AIM OF THE EXERCISE - The word to look for is "Toggle". Report every line of the entries below that has it.

Stored data entries -
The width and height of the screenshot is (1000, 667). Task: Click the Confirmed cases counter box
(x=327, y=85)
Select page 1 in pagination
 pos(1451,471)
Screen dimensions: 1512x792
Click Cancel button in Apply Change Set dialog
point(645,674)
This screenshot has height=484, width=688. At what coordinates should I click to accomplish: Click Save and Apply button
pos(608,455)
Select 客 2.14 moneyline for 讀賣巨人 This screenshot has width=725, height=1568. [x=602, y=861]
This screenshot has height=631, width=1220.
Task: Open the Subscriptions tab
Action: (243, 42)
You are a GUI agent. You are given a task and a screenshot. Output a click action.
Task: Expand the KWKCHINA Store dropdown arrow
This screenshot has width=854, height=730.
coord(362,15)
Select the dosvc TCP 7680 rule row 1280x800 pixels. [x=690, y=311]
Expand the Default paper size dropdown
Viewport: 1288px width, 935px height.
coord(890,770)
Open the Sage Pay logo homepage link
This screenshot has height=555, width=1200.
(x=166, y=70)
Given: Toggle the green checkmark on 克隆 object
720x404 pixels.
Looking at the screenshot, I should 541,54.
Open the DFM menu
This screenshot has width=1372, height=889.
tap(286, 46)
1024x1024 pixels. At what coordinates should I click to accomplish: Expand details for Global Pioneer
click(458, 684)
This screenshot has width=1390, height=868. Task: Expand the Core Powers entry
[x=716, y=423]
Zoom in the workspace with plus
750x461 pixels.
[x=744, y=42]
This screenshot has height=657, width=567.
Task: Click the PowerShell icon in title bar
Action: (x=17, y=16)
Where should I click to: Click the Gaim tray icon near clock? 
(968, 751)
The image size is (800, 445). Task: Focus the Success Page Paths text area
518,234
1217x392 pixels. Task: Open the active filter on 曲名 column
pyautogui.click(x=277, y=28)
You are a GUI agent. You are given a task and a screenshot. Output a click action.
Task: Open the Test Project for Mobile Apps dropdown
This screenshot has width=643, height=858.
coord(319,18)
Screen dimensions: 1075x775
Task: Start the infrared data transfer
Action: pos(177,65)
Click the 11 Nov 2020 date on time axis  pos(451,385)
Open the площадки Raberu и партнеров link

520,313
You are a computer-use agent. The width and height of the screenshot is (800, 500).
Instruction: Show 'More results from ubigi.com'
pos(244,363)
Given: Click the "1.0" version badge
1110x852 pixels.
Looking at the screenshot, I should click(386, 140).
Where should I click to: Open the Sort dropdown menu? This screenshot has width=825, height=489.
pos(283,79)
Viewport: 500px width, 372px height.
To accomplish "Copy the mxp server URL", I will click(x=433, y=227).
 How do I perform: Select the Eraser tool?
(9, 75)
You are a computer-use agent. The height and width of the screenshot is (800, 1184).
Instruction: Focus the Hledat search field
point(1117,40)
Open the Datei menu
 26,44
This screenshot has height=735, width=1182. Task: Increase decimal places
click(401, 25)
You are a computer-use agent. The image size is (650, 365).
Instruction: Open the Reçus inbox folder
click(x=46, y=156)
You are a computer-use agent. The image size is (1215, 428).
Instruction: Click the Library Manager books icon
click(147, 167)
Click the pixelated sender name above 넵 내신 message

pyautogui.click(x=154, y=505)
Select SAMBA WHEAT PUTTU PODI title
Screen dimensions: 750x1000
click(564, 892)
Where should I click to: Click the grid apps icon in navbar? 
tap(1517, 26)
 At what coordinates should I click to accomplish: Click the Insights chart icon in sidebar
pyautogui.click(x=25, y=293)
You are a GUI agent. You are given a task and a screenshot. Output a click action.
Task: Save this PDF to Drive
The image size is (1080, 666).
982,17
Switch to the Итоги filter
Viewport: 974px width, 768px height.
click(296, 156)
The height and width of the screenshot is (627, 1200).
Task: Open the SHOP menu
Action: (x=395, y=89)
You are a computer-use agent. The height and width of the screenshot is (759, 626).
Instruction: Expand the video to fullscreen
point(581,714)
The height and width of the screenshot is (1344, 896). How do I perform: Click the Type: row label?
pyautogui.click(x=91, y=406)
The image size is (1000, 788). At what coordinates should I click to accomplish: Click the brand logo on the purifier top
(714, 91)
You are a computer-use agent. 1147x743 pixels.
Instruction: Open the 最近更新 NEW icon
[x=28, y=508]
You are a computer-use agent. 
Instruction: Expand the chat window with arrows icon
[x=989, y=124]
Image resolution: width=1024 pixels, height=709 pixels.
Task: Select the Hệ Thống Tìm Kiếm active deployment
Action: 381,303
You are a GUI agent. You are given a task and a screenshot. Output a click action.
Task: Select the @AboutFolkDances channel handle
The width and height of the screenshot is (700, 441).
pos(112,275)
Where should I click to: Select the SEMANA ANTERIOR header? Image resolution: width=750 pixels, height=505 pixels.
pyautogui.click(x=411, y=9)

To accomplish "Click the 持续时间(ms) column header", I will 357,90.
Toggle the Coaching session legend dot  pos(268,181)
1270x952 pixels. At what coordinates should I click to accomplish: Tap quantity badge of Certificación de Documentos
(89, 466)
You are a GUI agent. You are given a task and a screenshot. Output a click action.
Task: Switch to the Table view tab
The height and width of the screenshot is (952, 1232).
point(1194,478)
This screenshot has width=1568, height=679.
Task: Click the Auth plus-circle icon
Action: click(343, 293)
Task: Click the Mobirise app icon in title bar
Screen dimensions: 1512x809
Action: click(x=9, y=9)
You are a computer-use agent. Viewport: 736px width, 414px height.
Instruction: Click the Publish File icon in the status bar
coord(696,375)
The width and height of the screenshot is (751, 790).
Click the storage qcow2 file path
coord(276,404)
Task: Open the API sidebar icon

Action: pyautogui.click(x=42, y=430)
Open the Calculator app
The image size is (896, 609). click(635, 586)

FINISHED TASK -
Given: Toggle the green checkmark on 克隆 object
Toggle the Coaching session legend dot  pos(268,181)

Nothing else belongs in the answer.